Revenues of Rs 51.7 bn (+18.3% y-o-y; +2.6% q-o-q) were primarily driven by strong traction in India formulations, and gProventil sales in the US and other key markets. Ebitda margins (excl. one-off settlement income) at 23.8% (+647bps y-o-y, +46bps q-o-q) were aided by lower operating expenses. PAT at Rs 7.5 bn grew 113% y-o-y (+12.4% q-o-q).
US on a steady growth path: Q3 US sales at $141 m (+6% y-o-y, flat q-o-q) were mainly helped by a pick-up in gProventil (albuterol inhaler). Cipla has garnered ~12% prescription (TRx) share in the US albuterol inhaler market and while it has headroom to gain further share, its larger focus will be to maintain consistency of supplies in a highly complex supply chain.
In our view, it remains on track to add US sales of $300-500 m over the next 3-4 years (FY20 base of $547 m) on: (i) continued scale-up in respiratory sales (24% of US sales in 9MFY21); (ii) consistent new launches; and (iii) improving reach in institutional channels.

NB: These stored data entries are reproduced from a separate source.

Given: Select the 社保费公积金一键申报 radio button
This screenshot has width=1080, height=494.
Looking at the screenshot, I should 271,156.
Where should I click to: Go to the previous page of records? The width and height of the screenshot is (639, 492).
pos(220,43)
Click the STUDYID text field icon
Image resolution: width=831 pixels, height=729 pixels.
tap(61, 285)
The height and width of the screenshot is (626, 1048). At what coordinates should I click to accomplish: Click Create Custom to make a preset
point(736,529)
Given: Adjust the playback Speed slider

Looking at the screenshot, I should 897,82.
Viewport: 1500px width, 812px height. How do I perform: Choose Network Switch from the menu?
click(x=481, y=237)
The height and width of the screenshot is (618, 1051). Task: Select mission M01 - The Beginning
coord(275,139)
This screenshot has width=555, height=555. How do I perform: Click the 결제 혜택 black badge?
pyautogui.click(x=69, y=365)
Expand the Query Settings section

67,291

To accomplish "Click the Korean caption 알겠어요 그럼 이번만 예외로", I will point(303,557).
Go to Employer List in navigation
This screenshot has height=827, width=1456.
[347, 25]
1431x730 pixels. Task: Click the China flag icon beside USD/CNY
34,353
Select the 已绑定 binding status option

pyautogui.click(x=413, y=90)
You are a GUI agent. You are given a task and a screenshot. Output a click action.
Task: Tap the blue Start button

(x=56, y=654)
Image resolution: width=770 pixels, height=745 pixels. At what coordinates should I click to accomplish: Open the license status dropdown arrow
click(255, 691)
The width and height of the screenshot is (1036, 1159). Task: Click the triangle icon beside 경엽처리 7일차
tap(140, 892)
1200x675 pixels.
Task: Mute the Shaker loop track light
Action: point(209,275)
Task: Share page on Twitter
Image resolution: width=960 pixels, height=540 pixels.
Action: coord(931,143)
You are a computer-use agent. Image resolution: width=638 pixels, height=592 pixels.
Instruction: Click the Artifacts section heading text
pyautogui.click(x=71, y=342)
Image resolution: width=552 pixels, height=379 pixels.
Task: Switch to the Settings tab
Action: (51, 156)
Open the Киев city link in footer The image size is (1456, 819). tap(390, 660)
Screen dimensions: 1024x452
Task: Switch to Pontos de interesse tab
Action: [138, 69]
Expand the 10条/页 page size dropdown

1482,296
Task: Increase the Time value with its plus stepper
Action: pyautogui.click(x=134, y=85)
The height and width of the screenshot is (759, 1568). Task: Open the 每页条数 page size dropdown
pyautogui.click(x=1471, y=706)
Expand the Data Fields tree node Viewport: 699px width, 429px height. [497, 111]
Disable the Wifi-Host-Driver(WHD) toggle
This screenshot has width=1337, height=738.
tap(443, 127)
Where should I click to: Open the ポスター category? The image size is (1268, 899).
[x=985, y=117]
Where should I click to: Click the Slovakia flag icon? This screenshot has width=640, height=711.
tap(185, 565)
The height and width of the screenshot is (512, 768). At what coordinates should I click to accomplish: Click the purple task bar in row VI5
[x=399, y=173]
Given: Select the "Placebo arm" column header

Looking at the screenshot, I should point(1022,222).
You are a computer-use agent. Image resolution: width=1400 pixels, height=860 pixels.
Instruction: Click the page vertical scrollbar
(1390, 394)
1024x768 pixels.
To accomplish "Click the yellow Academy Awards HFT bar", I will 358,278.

Upgrade to Buy (from Hold): We take a more constructive view of Cipla’s impressive execution of respiratory inhalers (mainly in the US), ‘One India’ strategy to realise synergies across the India portfolio, focus on cost efficiencies and prudent capital allocation strategy, and we upgrade our rating to Buy (from Hold). While there could be some consolidation in performance, we believe Cipla should sustain healthy earnings growth on: (i) operating leverage led improving profitability of US sales; (ii) potential upside to cost synergies on digital adoption and process efficiencies; (iii) strong outlook for India sales growth and potential upside from portfolio synergies under ‘One India’ initiative.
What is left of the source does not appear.